Thanks in large part to the low Canadian dollar and lower gas prices, Campbell River is expecting recent gains in seasonal tourism to take another jump this summer. And the tourist season may be growing longer, as well.
“I did a consumer trade show in the U.S. and from everything I heard, the Canadian dollar is going to be a factor,” said Teresa Davis, manager of Tourism Campbell River & Region. “We’re looking to get a lot of American tourists this year.”
And the boost may not come from south of the border alone. Davis has spoken to industry insiders in Alberta who suggest that same dollar differential will keep many Albertans from crossing the border south for their vacations this year, and many of them may look at west coast trips, instead.
“I think the dollar being down will be in tourism’s favour,” Davis said.
That’s not all Campbell River has going for it, of course. With its proximity to outdoor recreation, wildlife and aboriginal culture, it possesses the full range of experiences most travelers are looking for according to demographic studies by Destination BC and Tourism Vancouver Island.
“The cultural explorer is the main type of traveler to Vancouver Island,” said Davis. “So they will include some type of culture with their trip, whether it’s a museum, or First Nations, or local arts. It’s definitely something people include in their trips.”
Of course, Davis adds, fishing continues to be a major draw for guests from near and far. But Tourism Campbell River & Region has shifted its emphasis in the past half-dozen years from fishing to that cultural experience, with a particular eye toward the burgeoning “eco-tourism” sector. These are visitor who don’t want to simply be shown sights, but to experience them, through nature hikes, kayaking, mountain biking and wildlife tours among orcas and grizzly bears.
“It’s shaping up to be one of the best years in the last 10 for us,” said Jack Springer, owner of Campbell River Whale Watching and Adventure Tours. “I think we’re going to see this huge push by the Americans, but it’s going to come at the last minute. And even if that doesn’t happen, I think we’re looking at the best year in a long time.
“Campbell River is kind of at the right place at the right time.”
The community will also receive a brief economic boost from visitors much closer to home, as Campbell River hosts the Tourism Vancouver Island Annual General Meeting and Conference this summer. It will be the first time the conference has been hosted by the region since 2003, when it was held in Sayward.
“We’ll have about 150 people attending from other (Island) communities, and it’s a great opportunity to showcase what we have,” said Davis. “At other conferences I have been to, you get a real feel for what the (host) community is about.”

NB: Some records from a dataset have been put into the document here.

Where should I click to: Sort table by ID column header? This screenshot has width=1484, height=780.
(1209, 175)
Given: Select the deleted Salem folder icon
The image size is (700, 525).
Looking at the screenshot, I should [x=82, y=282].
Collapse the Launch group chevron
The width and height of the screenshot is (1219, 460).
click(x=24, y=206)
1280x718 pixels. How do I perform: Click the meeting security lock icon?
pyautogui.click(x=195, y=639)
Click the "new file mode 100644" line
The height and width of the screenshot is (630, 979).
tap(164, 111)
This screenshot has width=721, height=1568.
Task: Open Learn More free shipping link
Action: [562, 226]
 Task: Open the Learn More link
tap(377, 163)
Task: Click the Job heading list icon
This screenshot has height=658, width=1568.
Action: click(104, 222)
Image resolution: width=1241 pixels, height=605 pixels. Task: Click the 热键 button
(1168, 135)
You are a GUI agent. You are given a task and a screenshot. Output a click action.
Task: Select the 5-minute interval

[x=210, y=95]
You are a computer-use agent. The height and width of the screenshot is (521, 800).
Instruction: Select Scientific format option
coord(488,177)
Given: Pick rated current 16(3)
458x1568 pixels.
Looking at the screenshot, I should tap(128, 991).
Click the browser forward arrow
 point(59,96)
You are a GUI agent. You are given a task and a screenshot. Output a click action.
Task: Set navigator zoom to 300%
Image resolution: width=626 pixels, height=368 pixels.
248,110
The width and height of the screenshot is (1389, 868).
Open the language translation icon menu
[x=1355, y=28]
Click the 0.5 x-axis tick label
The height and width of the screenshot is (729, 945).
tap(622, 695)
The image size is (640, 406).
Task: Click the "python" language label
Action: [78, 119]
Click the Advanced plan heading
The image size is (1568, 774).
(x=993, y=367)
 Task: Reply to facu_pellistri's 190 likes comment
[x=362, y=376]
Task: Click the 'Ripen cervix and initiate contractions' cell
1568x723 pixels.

A recent report released by Destination BC showed Campbell River’s hotel occupancy rate climbed 2.2 per cent last year over 2013 totals, with some of the biggest increases occurring in the “shoulder season” months of April, September and October.
“September, 10 year ago, was shoulder season,” said Springer. “But right now, September is our busiest month, busier than July and August. Looking at our pre-bookings, September is slammed.”
Campbell River also showed a 12.3 per cent increase year-over-year in passenger volume in 2014, with more than 7,000 passengers in the peak months of July and August. The Visitor Center had 38,852 visitors in 2014, a one per cent increase over 2013.
But hotel bookings, airport landings and Visitor Centre stats tell only part of the story.
“There are people who stay with friends and family, people who stay at campgrounds,” said Davis. “There’s other people, for instance, from Alberta, who have homes here. They’re all numbers you’d like to capture, but you just can’t do it.”